We knew he had some sensory issues but very much thought of those as being peripheral to his main problems i.e. anxiety and need for control. The paed thinks however that the sensory problems are the cause of his constant anxiety, which in turn is causing his need for control, leading to inflexible behaviour, refusals, meltdowns etc.

Paed has agreed to refer to Elizabeth Newson clinic for PDA assessment, but she doesn't think this is what it is. We want to pursue the referral anyway if only to rule it out. She is also referring him to an OT.

Arghh. Am feeling a bit thrown, really. Anyone got any experience of SPD or any idea what we should be doing next in terms of finding management strategies? Are there any good books on sensory processing? Have googled, obviously, but any thoughts, experiences or advice welcome.

Thanks for your reply Poltergoose. No OT input yet, we will get this referral from the paed I guess, and take it from there. What issues do you think it causes your DS, if you don't mind me asking?

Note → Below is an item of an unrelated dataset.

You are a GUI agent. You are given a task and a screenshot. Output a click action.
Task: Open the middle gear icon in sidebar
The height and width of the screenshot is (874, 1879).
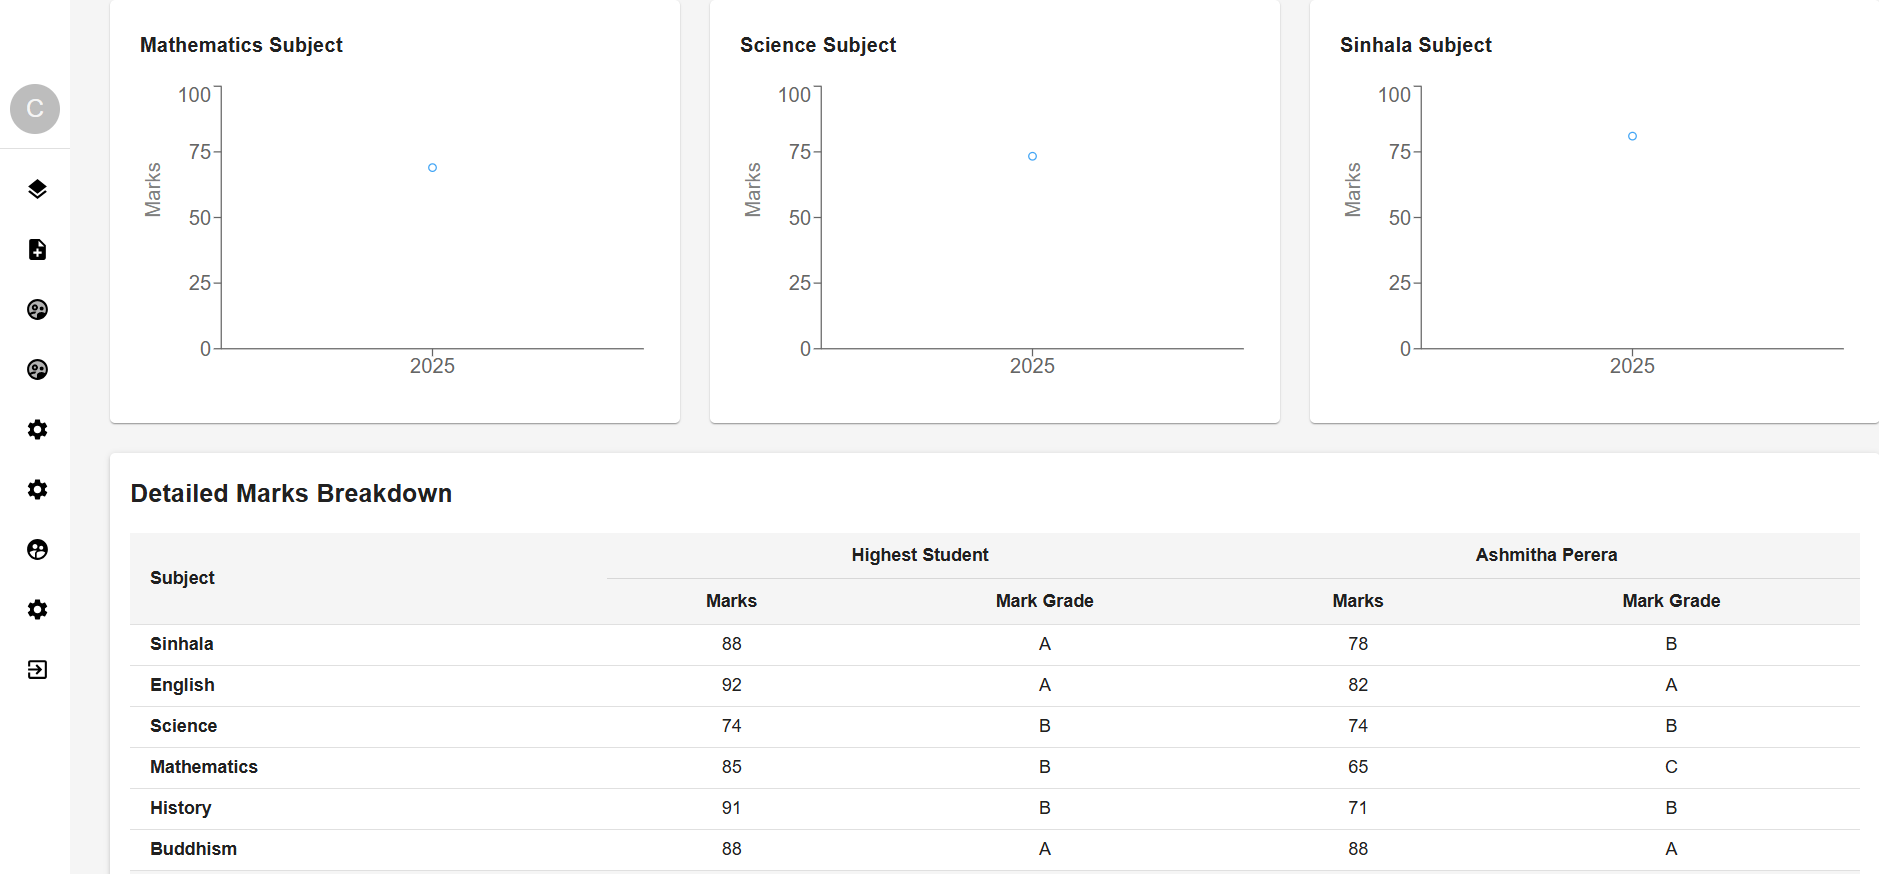(37, 489)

Still struggling to get my head around what we thought was a relatively minor issue being identified as THE main issue, iyswim. But paed was very sure - she said it was very clear to her from observing him as well as what we'd told her; lots of signals that we wouldn't necessarily think anything of, because we see it as just the way DS is.

Thanks.

So a person can be both hyper- and hypo- sensitive? Some of ds' issues seem to be over sensitivity to touch (eg dislike of certain food and clothes textures, problems with hair washing, nail trimming etc) but on the other hand he seems to seek sensory input eg by being overly tactile, clingy and grabby with people. Does that make any sense?

I would be concerned about her opinion that his communication/social skills are "too good" for ASD. I'd wonder how often she diagnoses girls, and if she had observed the quality/type of interaction.

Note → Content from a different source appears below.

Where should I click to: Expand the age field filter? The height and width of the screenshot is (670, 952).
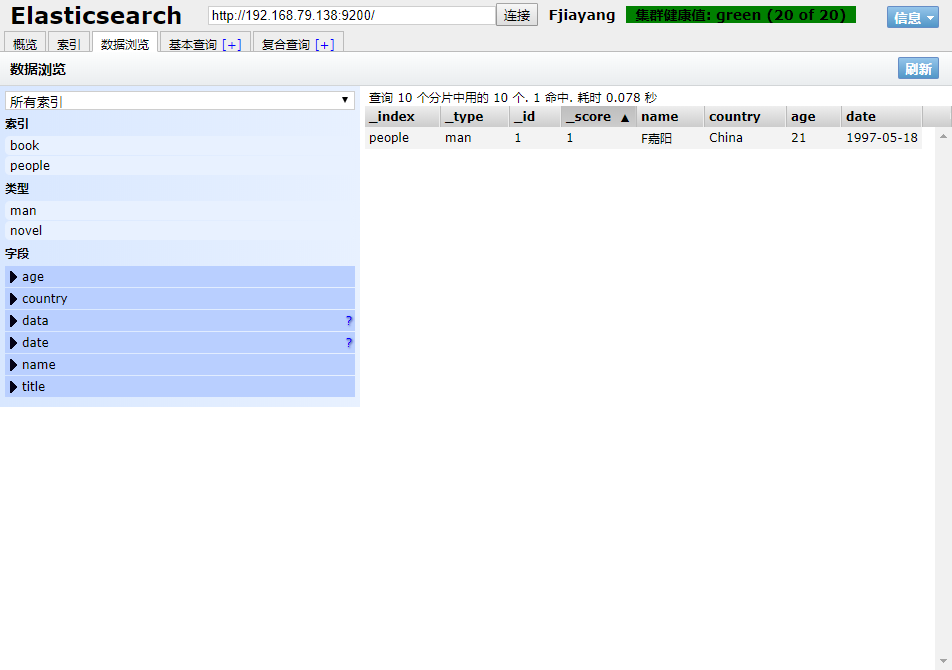(x=14, y=277)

Waiting and asking for re assessment could be useful, also sometimes CAHMS are better at more "subtle" presentations.

Thanks for replies. This was private appointment. We still have to wait to see the community paed at the Child development centre (who knows long we'll have to wait for that!) and we'll get the opinion from the Elizabeth Newson clinic re PDA, if they'll agree to see him. So we'll get other opinions.

His communication and social skills are very good - this is one of the things that seemed to "fit" about PDA.

Thanks for the suggestions re cahms and waiting. Will bear them in mind.